Favoriser une agriculture intensive au détriment de l'environnement n'est ni viable pour la biodiversité ni pour les agriculteurs, qui se trouvent en première ligne face aux intrants chimiques nocifs et voient la pérennité de leurs fermes menacée à terme. Il est urgent de soutenir un modèle durable, qui améliore la vie de celles et ceux qui nous nourrissent et réduit l'impact d'un des secteurs les plus polluants au monde. Un certain nombre d'agriculteurs nous montrent le chemin.
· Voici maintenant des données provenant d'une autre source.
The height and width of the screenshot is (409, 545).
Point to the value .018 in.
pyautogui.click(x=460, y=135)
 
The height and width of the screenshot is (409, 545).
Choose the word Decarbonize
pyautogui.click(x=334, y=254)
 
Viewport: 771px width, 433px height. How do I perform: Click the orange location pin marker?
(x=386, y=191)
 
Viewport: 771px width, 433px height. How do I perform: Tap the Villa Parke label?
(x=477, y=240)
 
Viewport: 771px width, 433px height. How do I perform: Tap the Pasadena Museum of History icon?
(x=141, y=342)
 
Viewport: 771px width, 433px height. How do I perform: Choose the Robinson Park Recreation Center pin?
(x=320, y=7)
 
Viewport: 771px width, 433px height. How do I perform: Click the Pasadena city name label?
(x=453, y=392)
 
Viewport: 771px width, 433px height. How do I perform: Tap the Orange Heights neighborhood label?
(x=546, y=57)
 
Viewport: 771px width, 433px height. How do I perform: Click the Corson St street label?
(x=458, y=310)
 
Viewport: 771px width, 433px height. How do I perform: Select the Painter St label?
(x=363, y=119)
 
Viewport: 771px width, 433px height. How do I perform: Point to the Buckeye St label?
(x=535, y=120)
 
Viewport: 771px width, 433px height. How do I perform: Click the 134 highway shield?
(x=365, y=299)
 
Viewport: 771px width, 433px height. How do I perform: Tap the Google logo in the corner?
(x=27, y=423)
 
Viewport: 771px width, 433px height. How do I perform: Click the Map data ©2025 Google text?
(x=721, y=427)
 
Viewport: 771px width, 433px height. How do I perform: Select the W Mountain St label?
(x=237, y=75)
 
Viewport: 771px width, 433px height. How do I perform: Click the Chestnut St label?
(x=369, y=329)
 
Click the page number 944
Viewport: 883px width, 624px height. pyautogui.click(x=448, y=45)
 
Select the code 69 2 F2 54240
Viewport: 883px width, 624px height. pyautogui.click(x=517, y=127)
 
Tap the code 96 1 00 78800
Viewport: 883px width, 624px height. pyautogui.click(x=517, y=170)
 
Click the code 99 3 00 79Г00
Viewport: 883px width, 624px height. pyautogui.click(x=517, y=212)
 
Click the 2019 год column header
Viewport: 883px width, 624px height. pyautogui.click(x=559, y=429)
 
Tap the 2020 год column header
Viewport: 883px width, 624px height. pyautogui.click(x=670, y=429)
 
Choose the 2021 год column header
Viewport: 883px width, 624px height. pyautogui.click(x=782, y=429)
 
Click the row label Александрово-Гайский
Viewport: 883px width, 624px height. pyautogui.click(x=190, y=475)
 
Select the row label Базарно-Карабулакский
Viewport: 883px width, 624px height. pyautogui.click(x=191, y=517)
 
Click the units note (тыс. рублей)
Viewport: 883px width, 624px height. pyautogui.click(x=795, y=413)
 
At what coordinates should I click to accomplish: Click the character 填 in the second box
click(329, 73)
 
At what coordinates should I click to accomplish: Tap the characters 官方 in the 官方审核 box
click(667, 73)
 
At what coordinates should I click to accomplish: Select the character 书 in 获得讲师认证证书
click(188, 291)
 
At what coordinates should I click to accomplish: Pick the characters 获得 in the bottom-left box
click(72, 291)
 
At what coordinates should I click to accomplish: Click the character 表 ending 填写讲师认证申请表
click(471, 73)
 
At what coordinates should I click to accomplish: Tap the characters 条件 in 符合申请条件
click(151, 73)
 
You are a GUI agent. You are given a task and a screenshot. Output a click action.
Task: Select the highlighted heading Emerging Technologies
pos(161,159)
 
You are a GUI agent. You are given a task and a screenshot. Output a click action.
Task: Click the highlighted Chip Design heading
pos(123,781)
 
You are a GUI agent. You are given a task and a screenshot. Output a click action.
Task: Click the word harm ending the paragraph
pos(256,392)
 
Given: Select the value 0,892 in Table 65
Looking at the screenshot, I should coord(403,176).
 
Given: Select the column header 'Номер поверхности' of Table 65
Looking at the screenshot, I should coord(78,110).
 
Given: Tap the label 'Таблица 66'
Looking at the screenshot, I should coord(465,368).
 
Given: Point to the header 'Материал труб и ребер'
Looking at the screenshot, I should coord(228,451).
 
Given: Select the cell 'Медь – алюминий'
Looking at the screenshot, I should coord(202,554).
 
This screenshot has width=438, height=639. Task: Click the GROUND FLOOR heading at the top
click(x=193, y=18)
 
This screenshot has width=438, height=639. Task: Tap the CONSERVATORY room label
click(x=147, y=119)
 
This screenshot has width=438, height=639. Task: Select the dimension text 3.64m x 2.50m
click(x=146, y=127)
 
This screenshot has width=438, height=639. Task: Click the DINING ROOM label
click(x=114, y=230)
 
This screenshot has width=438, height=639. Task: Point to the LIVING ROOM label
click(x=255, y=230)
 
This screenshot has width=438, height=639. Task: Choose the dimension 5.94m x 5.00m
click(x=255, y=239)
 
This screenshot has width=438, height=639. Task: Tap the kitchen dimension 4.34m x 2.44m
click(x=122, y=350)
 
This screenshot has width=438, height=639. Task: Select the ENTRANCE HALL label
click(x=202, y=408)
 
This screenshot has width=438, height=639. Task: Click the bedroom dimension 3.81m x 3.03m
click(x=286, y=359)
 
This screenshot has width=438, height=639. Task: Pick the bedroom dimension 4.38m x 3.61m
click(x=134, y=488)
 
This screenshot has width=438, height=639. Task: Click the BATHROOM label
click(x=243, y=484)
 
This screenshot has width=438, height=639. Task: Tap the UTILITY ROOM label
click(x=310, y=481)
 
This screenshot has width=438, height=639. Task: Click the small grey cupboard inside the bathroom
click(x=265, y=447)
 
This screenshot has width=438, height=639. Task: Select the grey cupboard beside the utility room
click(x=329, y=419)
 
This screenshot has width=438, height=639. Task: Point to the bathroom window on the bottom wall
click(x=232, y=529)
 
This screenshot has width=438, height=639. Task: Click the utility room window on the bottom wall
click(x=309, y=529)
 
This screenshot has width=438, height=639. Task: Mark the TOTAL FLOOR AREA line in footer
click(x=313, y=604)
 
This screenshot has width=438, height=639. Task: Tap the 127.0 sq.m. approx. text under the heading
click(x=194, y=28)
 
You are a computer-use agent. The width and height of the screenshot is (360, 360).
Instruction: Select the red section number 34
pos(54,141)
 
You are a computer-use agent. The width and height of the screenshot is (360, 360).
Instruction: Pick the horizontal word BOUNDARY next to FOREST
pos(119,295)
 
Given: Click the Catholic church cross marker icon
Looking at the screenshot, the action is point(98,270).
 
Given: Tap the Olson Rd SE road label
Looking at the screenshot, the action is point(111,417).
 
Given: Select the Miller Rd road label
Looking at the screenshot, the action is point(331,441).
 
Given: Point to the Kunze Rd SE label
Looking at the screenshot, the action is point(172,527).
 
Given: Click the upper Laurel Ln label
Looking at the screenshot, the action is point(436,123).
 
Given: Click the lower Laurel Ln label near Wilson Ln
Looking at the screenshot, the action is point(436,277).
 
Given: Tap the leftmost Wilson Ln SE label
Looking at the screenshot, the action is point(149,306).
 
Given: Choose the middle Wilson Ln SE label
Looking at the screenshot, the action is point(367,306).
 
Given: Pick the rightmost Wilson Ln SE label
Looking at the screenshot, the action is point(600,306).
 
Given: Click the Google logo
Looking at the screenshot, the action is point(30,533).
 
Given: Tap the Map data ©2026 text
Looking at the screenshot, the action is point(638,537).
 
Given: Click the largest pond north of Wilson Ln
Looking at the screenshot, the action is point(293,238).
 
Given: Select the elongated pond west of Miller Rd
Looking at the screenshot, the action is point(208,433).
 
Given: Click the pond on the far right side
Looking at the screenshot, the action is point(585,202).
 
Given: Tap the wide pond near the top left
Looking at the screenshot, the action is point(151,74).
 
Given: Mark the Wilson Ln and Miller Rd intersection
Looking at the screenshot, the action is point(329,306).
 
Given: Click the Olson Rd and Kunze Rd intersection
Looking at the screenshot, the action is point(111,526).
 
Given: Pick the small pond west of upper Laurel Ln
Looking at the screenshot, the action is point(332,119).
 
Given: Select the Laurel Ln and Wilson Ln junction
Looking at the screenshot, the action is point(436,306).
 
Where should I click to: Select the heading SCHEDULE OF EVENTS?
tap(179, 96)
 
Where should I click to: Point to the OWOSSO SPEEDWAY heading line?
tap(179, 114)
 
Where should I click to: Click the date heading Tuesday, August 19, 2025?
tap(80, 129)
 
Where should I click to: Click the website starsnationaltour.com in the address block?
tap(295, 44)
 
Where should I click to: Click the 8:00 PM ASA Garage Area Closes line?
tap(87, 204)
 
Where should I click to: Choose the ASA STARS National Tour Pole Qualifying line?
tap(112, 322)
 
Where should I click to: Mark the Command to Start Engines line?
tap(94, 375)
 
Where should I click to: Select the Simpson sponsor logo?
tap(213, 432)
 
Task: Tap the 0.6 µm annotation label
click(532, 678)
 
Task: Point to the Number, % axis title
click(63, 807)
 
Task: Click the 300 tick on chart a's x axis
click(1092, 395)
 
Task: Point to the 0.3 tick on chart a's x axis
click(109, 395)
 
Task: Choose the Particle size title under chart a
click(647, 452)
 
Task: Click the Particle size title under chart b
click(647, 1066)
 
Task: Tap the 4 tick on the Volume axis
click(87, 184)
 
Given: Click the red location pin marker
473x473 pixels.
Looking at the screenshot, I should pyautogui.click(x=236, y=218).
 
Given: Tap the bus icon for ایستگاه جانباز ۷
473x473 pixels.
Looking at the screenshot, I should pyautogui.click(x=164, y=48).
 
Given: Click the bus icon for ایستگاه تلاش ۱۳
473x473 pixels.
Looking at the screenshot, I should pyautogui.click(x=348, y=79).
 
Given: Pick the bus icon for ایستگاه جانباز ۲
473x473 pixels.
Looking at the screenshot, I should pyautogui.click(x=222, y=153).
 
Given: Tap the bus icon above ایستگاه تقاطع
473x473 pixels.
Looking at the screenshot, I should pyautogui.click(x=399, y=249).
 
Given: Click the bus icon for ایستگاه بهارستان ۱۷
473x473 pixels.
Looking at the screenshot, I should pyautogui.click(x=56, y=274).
Partons des faits. Aujourd'hui, l'agriculture intensive est à l'origine de 70 % de la perte de biodiversité terrestre à l'échelle mondiale. En France, un tiers des oiseaux des champs ont disparu en quinze ans. Deux tiers des papillons de jour n'ont pas été revus dans au moins un département qu'ils occupaient encore il y a vingt ans... et un tiers de nos sols sont dégradés. Le cercle vicieux est en place. L'érosion de la biodiversité n'est pas un sujet lointain ou théorique, mais bel et bien un effondrement lent et silencieux, qui se joue dans nos plaines, dans nos champs, dans les interstices du quotidien agricole.
L'agriculture intensive a longtemps permis d'augmenter les volumes, mais au prix d'une forte dépendance aux intrants, d'une dégradation accélérée des sols et d'une vulnérabilité accrue face aux aléas climatiques. Aujourd'hui, cette équation devient économiquement fragile et humainement intenable. À l'inverse, les pratiques agroécologiques - réduction des intrants, amélioration de la fertilité des sols, diversification des cultures -, offrent des modèles plus stables sur le long terme. Là où les pratiques agroécologiques se déploient, les effets sont concrets. La suppression des intrants de synthèse augmente de 30 % la diversité des organismes. Les haies, les bandes enherbées, les rotations longues ne sont pas des ornements, mais bien des infrastructures vivantes. Ces dernières abritent les auxiliaires, reconstituent les sols, régulent les équilibres et renforcent la résilience des cultures.
Plusieurs expériences, en Europe et aux États-Unis, montrent qu'une fois la transition opérée, les pratiques agroécologiques offrent des avantages compétitifs. Si les résultats économiques peuvent baisser les premières années (notamment sans intrants chimiques), ils se stabilisent voire dépassent ceux de l'agriculture conventionnelle à moyen terme (3 à 7 ans), grâce à une moindre dépendance aux intrants et à une meilleure valorisation des produits.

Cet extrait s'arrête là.